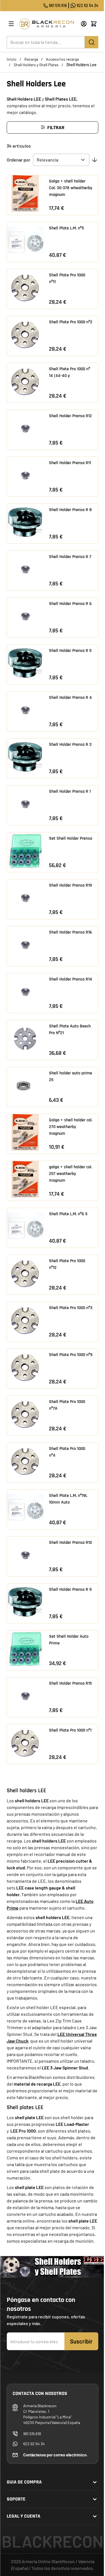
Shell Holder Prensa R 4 (70, 698)
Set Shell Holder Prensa (70, 838)
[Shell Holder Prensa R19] (25, 897)
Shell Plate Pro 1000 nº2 (70, 322)
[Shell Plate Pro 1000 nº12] (25, 1273)
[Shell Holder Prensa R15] (25, 1695)
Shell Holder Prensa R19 (70, 885)
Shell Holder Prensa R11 (70, 463)
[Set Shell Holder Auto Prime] (25, 1648)
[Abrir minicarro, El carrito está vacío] (93, 23)
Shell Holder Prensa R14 (70, 979)
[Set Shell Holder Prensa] (25, 850)
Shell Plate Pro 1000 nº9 (70, 1355)
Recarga (31, 59)
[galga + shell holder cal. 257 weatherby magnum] (25, 1179)
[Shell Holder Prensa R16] (25, 944)
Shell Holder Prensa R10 (70, 1542)
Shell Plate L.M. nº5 (66, 228)
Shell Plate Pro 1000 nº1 (70, 1730)
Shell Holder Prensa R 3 (70, 744)
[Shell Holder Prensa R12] (25, 428)
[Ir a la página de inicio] (47, 24)
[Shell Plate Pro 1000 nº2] (25, 334)
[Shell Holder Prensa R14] (25, 991)
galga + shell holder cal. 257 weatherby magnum (70, 1173)
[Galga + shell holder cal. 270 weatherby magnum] (25, 1132)
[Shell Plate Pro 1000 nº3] (25, 1320)
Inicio (12, 59)
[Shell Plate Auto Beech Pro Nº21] (25, 1038)
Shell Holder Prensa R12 (70, 416)
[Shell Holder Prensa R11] (25, 475)
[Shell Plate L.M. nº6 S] (25, 1226)
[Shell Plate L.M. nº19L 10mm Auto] (25, 1508)
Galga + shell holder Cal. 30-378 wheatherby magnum (70, 188)
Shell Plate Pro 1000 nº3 (70, 1308)
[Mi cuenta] (84, 24)
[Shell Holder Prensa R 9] (25, 1601)
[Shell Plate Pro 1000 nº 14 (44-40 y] (25, 381)
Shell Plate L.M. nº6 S (68, 1214)
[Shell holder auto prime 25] (25, 1085)
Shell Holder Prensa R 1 (70, 791)
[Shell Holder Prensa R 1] (25, 803)
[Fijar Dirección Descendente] (94, 159)
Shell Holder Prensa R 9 (70, 1589)
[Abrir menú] (11, 23)
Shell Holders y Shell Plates (36, 64)
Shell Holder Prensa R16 (70, 932)
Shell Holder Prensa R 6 (70, 604)
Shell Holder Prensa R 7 (70, 557)
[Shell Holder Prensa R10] (25, 1555)
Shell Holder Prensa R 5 (70, 651)
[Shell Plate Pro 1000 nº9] (25, 1367)
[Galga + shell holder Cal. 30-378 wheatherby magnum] (25, 193)
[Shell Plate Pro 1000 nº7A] (25, 1414)
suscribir (81, 2341)
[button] (52, 127)
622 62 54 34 (87, 5)
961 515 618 (58, 5)
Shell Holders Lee (81, 64)
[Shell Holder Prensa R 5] (25, 663)
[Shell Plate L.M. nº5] (25, 240)
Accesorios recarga (62, 59)
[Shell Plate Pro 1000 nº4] (25, 1461)
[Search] (91, 42)
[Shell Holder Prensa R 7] (25, 569)
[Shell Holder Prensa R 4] (25, 710)
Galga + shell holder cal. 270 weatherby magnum (70, 1126)
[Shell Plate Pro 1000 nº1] (25, 1742)
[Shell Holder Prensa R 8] (25, 522)
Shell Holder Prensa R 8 (70, 510)
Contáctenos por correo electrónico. (55, 2454)
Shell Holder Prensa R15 (70, 1683)
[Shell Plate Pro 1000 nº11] (25, 287)
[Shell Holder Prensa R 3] (25, 757)
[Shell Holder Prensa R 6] (25, 616)
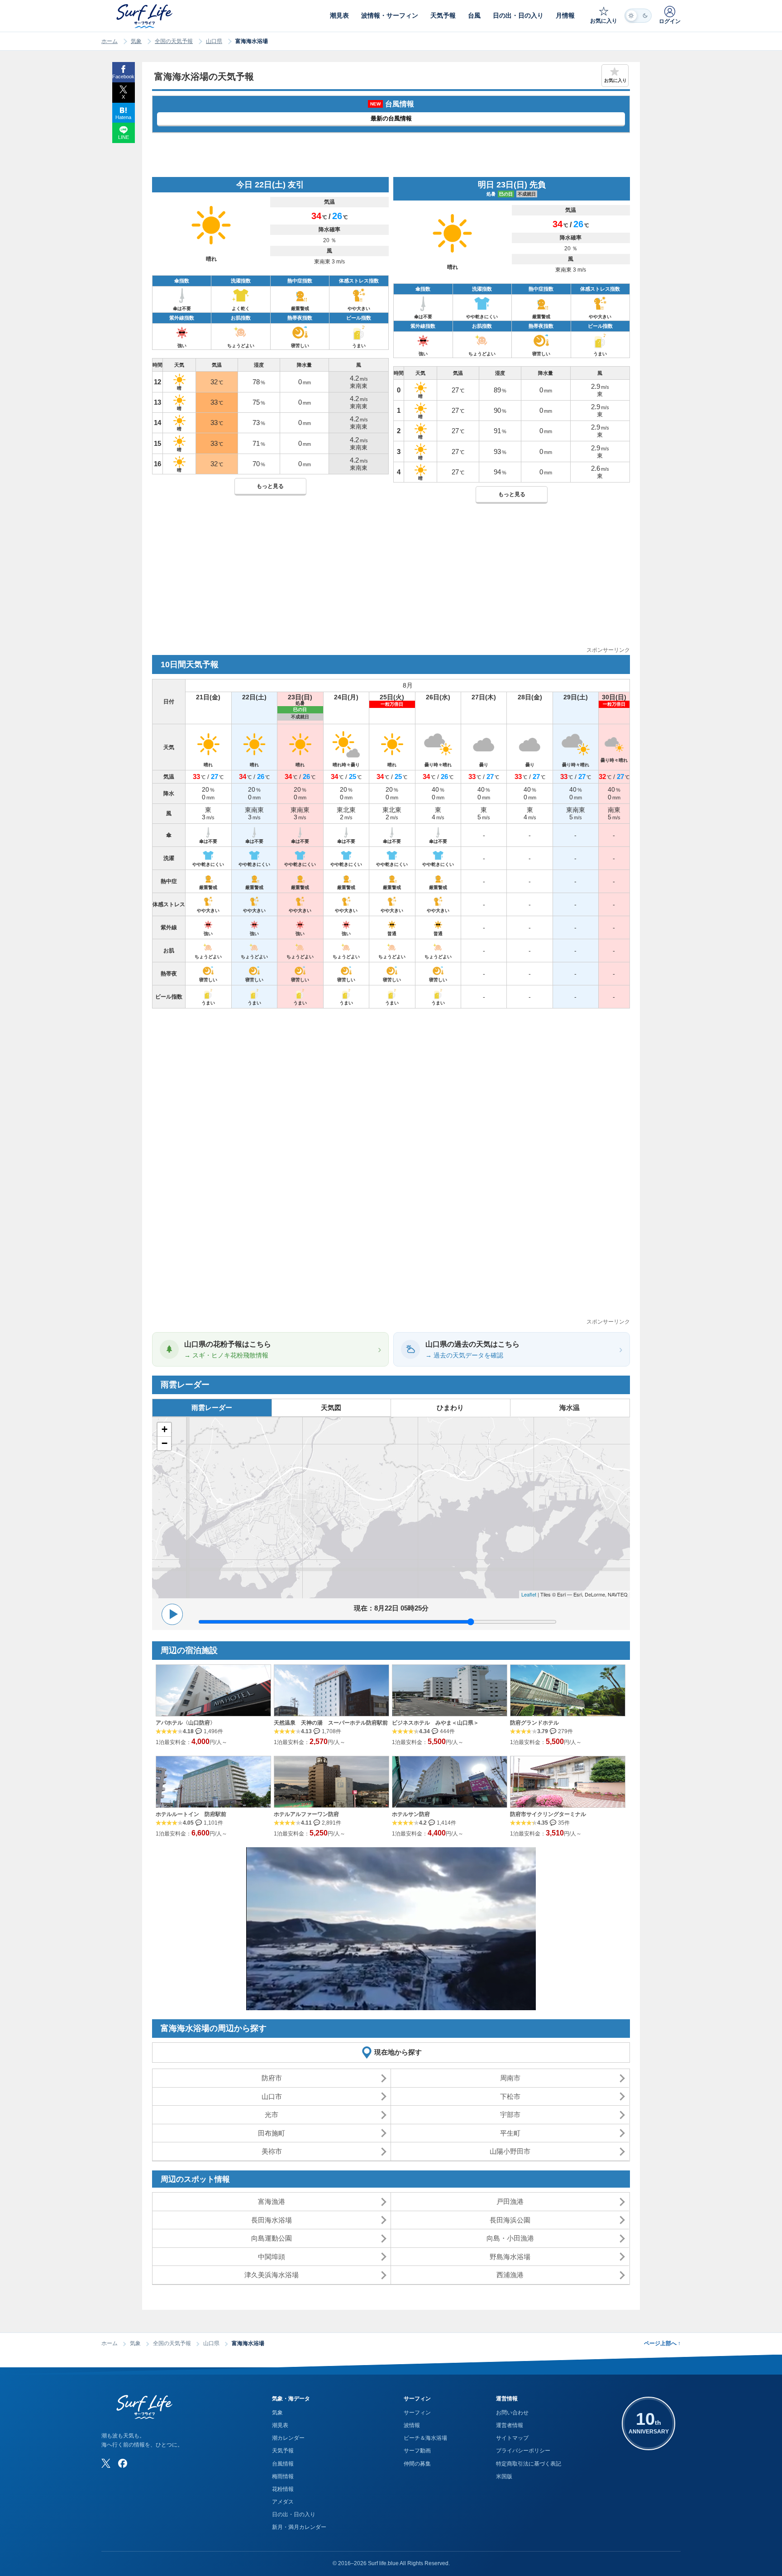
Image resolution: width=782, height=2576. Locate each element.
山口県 (214, 41)
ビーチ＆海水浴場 (425, 2438)
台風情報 (283, 2464)
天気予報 (283, 2450)
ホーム (109, 41)
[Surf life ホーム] (145, 16)
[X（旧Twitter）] (105, 2463)
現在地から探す (398, 2052)
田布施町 (271, 2133)
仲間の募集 (417, 2464)
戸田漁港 (510, 2201)
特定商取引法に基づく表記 (528, 2464)
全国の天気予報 (174, 41)
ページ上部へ (662, 2343)
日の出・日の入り (293, 2514)
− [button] (164, 1443)
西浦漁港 (510, 2275)
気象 (136, 41)
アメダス (283, 2502)
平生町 (510, 2133)
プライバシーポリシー (523, 2450)
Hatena (123, 117)
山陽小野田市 (510, 2151)
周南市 (510, 2078)
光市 (271, 2114)
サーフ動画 (417, 2450)
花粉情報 (283, 2489)
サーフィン (417, 2412)
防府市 (272, 2078)
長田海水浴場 (271, 2220)
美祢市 (272, 2151)
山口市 (272, 2096)
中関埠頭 (271, 2257)
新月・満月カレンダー (299, 2527)
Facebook (123, 76)
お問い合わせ (512, 2412)
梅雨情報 (283, 2476)
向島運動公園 (271, 2238)
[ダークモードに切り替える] (638, 16)
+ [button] (164, 1429)
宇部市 (510, 2114)
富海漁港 (271, 2201)
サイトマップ (512, 2438)
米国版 (504, 2476)
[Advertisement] (391, 582)
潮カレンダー (288, 2438)
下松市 (510, 2096)
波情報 (412, 2425)
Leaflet (528, 1594)
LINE (123, 137)
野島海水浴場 (510, 2257)
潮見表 (280, 2425)
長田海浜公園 (510, 2220)
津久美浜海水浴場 (271, 2275)
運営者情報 (509, 2425)
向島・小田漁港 (510, 2238)
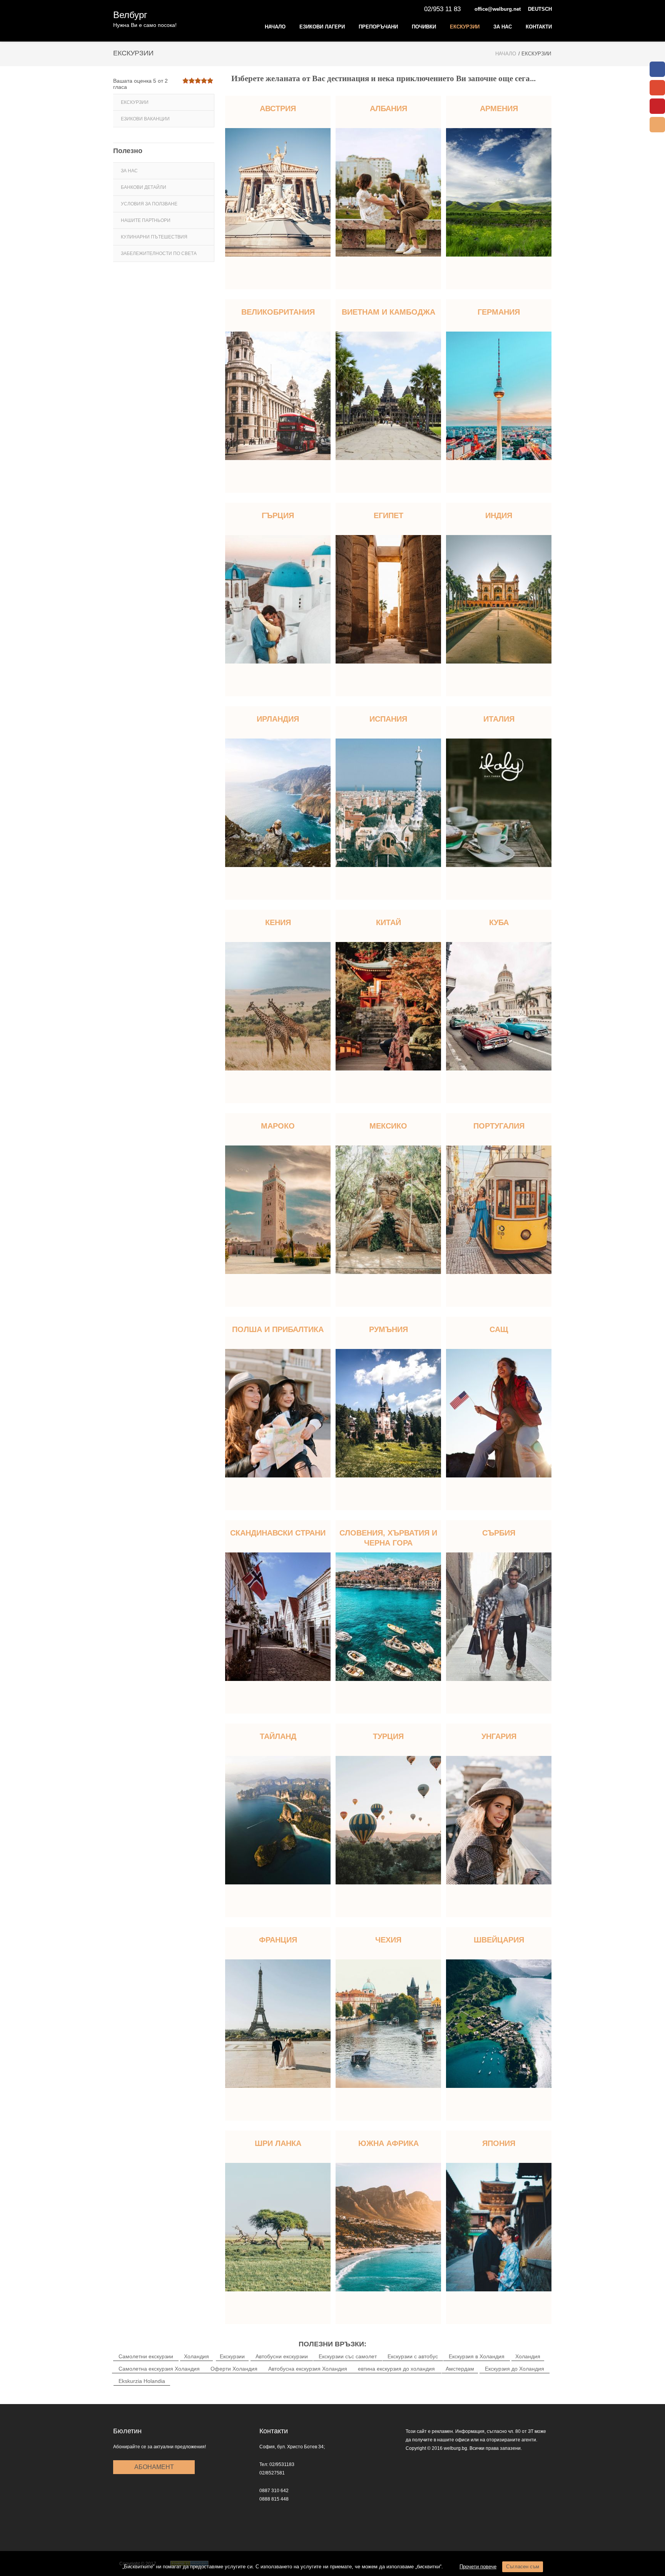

= = = = = = =

• **Task brief**
Copy exactly, and only, the lines from the first entry through the line holding "[Search] (91, 42)", both ends included, leaving out every picture.

• **Problem solution**
Shell Holder Prensa R 4 (70, 698)
Set Shell Holder Prensa (70, 838)
[Shell Holder Prensa R19] (25, 897)
Shell Plate Pro 1000 nº2 (70, 322)
[Shell Plate Pro 1000 nº12] (25, 1273)
[Shell Holder Prensa R15] (25, 1695)
Shell Holder Prensa R19 (70, 885)
Shell Holder Prensa R11 (70, 463)
[Set Shell Holder Auto Prime] (25, 1648)
[Abrir minicarro, El carrito está vacío] (93, 23)
Shell Holder Prensa R14 (70, 979)
[Set Shell Holder Prensa] (25, 850)
Shell Plate Pro 1000 nº9 (70, 1355)
Recarga (31, 59)
[galga + shell holder cal. 257 weatherby magnum] (25, 1179)
[Shell Holder Prensa R16] (25, 944)
Shell Holder Prensa R10 (70, 1542)
Shell Plate L.M. nº5 (66, 228)
Shell Plate Pro 1000 nº1 (70, 1730)
Shell Holder Prensa R 3 (70, 744)
[Shell Holder Prensa R12] (25, 428)
[Ir a la página de inicio] (47, 24)
[Shell Plate Pro 1000 nº2] (25, 334)
[Shell Holder Prensa R14] (25, 991)
galga + shell holder cal. 257 weatherby magnum (70, 1173)
[Galga + shell holder cal. 270 weatherby magnum] (25, 1132)
[Shell Plate Pro 1000 nº3] (25, 1320)
Inicio (12, 59)
[Shell Plate Auto Beech Pro Nº21] (25, 1038)
Shell Holder Prensa R12 (70, 416)
[Shell Holder Prensa R11] (25, 475)
[Shell Plate L.M. nº6 S] (25, 1226)
[Shell Plate L.M. nº19L 10mm Auto] (25, 1508)
Galga + shell holder Cal. 30-378 wheatherby magnum (70, 188)
Shell Plate Pro 1000 nº3 (70, 1308)
[Mi cuenta] (84, 24)
[Shell Holder Prensa R 9] (25, 1601)
[Shell Plate Pro 1000 nº 14 (44-40 y] (25, 381)
Shell Plate L.M. nº6 S (68, 1214)
[Shell holder auto prime 25] (25, 1085)
Shell Holder Prensa R 1 (70, 791)
[Shell Holder Prensa R 1] (25, 803)
[Fijar Dirección Descendente] (94, 159)
Shell Holder Prensa R 9 (70, 1589)
[Abrir menú] (11, 23)
Shell Holders y Shell Plates (36, 64)
Shell Holder Prensa R16 (70, 932)
Shell Holder Prensa R 6 (70, 604)
Shell Holder Prensa R 7 (70, 557)
[Shell Holder Prensa R10] (25, 1555)
Shell Holder Prensa R 5 (70, 651)
[Shell Plate Pro 1000 nº9] (25, 1367)
[Galga + shell holder Cal. 30-378 wheatherby magnum] (25, 193)
[Shell Plate Pro 1000 nº7A] (25, 1414)
suscribir (81, 2341)
[button] (52, 127)
622 62 54 34 (87, 5)
961 515 618 (58, 5)
Shell Holders Lee (81, 64)
[Shell Holder Prensa R 5] (25, 663)
[Shell Plate L.M. nº5] (25, 240)
Accesorios recarga (62, 59)
[Shell Plate Pro 1000 nº4] (25, 1461)
[Search] (91, 42)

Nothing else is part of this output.